Thin film sample preparation

The Bi2Se3 or (Bi1−xSb x )2Te3 films were grown by MBE on semi-insulating InP (111) substrates. The InP (111) substrate is initially desorbed at 450 °C in an EPI (Veeco) 930 MBE under high purity (7N) As4 supplied by a Knudsen cell until a 2×2 reconstruction is visible in reflection high-energy electron diffraction. The substrate is then moved under vacuum to an EPI 620 MBE for the Bi-chalcogenide deposition. Bi2Se3 films were grown from high purity (5N) Bi and Se evaporated from Knudsen cells at a beam equivalent pressure flux ratio of 1:14. The substrate temperature was 325 °C (pyrometer reading of 250 °C) and the growth rate was 0.17 nm min−1. The 6 QL Bi2Se3 film has a root mean squared (RMS) roughness of approximately 1.55 nm over a 25 μm2 area measured by atomic force microscopy (AFM). For (Bi,Sb)2Te3 films, the flux ratio of Bi to Sb was 1:3 and (Bi + Sb):Te is at a flux ratio of approximately 1:12 for a growth rate of 0.44 nm min−1. The 6 QL (Bi,Sb)2Te3 film has an RMS roughness of approximately 1.98 nm over a 25 μm2 area measured by AFM. These films are grown at a substrate temperature of 315 °C (240 °C measured by a pyrometer) using 5N purity Sb and 6N Te from Knudsen cells.

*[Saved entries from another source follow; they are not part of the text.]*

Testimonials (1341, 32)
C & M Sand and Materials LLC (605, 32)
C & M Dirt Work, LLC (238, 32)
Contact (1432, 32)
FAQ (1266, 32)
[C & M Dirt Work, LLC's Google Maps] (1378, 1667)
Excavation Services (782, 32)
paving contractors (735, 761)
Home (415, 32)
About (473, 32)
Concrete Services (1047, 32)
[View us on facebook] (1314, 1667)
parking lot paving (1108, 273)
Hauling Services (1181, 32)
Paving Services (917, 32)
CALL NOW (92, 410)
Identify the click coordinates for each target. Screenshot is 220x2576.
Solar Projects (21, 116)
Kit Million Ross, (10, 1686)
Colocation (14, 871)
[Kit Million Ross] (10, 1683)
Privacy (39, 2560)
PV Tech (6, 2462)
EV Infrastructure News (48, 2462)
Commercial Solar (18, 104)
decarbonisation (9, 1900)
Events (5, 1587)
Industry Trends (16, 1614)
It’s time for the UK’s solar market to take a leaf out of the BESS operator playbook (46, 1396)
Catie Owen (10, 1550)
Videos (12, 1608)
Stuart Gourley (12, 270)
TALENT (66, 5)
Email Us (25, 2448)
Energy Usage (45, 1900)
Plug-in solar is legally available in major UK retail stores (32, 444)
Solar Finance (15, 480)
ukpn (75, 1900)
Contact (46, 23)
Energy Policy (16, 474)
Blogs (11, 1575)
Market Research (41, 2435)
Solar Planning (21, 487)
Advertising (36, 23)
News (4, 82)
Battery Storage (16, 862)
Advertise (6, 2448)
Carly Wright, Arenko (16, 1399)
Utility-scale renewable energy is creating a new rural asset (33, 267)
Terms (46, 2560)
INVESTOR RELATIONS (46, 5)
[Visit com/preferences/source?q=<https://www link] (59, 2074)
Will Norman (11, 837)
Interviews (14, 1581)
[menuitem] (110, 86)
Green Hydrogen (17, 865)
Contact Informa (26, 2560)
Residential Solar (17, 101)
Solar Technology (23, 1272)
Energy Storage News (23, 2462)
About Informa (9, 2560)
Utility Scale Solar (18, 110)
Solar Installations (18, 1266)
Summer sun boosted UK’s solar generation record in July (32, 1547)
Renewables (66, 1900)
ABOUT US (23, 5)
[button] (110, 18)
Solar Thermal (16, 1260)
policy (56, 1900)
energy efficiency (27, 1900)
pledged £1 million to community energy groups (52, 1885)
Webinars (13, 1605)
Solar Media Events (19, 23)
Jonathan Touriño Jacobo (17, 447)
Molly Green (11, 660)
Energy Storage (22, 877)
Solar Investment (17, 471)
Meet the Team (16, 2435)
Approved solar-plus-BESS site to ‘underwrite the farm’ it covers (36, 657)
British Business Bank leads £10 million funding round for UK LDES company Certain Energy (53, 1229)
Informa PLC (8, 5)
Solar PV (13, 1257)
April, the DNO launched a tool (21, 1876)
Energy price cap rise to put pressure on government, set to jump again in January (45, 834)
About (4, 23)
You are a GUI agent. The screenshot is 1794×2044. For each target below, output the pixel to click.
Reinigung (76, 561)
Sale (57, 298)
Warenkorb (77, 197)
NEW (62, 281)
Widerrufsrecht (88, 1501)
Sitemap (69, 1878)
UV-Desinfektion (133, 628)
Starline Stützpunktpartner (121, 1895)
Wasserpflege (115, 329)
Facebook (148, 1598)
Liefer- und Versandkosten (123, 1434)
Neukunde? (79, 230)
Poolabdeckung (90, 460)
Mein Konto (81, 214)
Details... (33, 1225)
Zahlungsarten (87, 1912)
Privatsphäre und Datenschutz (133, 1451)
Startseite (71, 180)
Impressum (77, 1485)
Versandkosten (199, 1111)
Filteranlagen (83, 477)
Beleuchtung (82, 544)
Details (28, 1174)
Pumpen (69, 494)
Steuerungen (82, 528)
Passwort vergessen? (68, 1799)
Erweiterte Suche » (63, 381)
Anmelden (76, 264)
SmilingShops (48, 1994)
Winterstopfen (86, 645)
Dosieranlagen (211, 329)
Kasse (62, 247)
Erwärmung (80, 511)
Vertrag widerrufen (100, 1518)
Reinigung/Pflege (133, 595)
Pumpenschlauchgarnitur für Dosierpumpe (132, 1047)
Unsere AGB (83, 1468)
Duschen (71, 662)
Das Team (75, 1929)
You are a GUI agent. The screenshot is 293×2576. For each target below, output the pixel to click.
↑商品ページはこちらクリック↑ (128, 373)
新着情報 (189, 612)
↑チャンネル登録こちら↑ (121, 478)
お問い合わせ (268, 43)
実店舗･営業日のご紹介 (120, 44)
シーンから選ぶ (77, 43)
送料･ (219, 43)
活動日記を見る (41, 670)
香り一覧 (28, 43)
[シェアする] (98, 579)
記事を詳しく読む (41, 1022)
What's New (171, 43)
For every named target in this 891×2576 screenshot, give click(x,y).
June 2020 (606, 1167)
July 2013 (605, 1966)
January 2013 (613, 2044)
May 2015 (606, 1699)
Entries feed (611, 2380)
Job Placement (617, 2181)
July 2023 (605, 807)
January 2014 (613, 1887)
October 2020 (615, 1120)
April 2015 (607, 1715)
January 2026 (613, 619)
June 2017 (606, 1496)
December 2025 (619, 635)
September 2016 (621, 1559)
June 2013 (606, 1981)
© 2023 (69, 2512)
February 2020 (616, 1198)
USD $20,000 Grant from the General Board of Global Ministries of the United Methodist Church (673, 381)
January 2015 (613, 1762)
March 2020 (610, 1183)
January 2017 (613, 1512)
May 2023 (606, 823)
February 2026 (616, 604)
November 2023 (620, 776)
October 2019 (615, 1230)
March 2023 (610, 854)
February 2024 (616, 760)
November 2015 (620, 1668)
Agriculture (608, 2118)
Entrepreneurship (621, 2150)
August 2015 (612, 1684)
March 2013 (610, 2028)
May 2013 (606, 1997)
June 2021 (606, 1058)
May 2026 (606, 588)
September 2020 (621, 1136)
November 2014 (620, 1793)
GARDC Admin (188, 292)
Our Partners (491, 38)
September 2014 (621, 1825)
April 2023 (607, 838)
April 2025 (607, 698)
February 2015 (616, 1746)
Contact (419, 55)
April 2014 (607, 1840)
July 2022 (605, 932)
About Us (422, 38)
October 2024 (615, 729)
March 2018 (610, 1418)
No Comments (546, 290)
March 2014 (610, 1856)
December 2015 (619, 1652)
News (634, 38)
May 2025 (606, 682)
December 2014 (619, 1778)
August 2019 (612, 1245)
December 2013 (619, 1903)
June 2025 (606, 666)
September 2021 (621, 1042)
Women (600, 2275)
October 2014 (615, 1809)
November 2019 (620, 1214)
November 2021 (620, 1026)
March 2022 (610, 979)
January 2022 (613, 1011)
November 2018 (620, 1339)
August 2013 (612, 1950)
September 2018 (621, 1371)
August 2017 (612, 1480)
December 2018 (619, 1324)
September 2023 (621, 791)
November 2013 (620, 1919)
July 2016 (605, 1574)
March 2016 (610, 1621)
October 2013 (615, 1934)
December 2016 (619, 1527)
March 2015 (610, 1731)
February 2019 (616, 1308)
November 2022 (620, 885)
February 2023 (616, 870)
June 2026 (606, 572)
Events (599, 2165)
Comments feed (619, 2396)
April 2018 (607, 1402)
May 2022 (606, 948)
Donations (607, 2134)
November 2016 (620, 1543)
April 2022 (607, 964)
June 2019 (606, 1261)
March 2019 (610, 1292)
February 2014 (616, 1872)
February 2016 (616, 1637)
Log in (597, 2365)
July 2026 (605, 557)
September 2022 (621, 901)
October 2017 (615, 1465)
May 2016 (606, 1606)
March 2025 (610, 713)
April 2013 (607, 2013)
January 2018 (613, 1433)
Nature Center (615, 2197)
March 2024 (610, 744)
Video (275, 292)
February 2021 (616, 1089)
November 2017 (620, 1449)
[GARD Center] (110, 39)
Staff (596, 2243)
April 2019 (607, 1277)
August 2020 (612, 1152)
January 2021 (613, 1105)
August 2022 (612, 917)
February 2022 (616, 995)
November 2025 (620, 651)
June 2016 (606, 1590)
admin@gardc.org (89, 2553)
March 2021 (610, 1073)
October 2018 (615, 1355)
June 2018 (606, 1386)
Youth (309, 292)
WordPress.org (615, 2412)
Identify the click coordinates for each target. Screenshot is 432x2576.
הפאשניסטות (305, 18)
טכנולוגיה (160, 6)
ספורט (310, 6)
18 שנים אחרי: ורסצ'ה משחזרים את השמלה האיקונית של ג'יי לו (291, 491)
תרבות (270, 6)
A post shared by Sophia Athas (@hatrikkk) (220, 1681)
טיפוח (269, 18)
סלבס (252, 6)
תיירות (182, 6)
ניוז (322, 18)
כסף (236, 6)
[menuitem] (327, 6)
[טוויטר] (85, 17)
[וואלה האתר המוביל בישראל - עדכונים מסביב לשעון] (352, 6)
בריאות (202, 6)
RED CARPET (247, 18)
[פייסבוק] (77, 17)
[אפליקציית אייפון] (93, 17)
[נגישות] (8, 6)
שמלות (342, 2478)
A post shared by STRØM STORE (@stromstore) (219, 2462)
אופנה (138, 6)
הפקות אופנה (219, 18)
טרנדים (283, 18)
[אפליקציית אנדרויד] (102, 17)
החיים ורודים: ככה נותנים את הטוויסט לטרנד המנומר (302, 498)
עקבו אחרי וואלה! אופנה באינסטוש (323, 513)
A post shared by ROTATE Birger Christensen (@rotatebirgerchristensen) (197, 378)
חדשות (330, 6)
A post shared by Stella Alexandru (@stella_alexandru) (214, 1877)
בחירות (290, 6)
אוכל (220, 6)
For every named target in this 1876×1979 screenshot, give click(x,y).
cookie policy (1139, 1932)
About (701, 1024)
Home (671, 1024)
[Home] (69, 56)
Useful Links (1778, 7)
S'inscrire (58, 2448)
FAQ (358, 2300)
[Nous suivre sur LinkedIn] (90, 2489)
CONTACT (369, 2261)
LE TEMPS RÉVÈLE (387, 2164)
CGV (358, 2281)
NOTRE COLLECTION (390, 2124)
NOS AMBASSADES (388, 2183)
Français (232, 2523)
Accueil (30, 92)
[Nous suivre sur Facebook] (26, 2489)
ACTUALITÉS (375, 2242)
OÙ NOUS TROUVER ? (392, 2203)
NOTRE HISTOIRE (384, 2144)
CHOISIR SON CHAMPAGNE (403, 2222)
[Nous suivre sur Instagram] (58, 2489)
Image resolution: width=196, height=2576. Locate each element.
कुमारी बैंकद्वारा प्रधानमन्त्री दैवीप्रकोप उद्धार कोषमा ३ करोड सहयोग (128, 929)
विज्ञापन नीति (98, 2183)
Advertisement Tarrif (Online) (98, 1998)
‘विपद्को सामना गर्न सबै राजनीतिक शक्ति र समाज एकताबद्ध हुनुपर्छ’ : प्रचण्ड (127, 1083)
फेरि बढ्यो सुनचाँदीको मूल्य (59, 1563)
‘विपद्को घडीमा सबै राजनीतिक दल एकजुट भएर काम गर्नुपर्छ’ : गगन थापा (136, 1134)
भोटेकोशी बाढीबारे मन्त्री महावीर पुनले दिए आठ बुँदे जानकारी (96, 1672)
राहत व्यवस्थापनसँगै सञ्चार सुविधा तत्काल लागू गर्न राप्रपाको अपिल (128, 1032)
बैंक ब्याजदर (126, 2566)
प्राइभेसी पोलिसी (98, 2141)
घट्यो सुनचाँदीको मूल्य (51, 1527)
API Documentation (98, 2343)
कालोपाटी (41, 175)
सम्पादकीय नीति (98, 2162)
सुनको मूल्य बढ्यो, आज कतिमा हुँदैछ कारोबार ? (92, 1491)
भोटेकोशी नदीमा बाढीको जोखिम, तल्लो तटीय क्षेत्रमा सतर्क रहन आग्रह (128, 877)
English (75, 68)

Film thickness is measured by X-ray reflectivity and crystal quality by high-resolution X-ray diffraction rocking curves of the (006) crystal plane—with a full width half max of approximately 0.23 and 0.21 degrees for the 6 QL Bi2Se3 and (Bi,Sb)2Te3 films, respectively.

The MBE-grown TIs were then sealed in argon gas and transported to an ultra-high vacuum six-target Shamrock sputtering system which could achieve a base pressure better than 5 × 10−8 Torr at room temperature. The thin films were first gently etched by argon ion milling (see Supplementary Note 6 and Supplementary Fig. 6 for impact of such etching on TI). Then the CoFeB layer was deposited using a Co20Fe60B20 target. Finally, an MgO layer was deposited to serve as a protection layer.

Device fabrication

The device fabrication began with photolithography followed by ion milling etching to define the Hall bars. Then, we carried out a second photolithography step and an e-beam evaporation, followed by liftoff to make contacts.

Electrical measurements

The devices were tested in a Quantum Design PPMS that provides temperature control, an external magnetic field, and sample rotation. The AC current at 10 Hz was supplied by a Keithley 6221 current source. A Stanford Research SR830 or an EG&G 7265 lock-in amplifier paired with an EG&G 7260 lock-in amplifier were used to measure the first and second harmonic voltages, respectively and simultaneously.

Data availability

The data that support the findings of this study are available from the authors on reasonable request; see author contributions for specific data sets.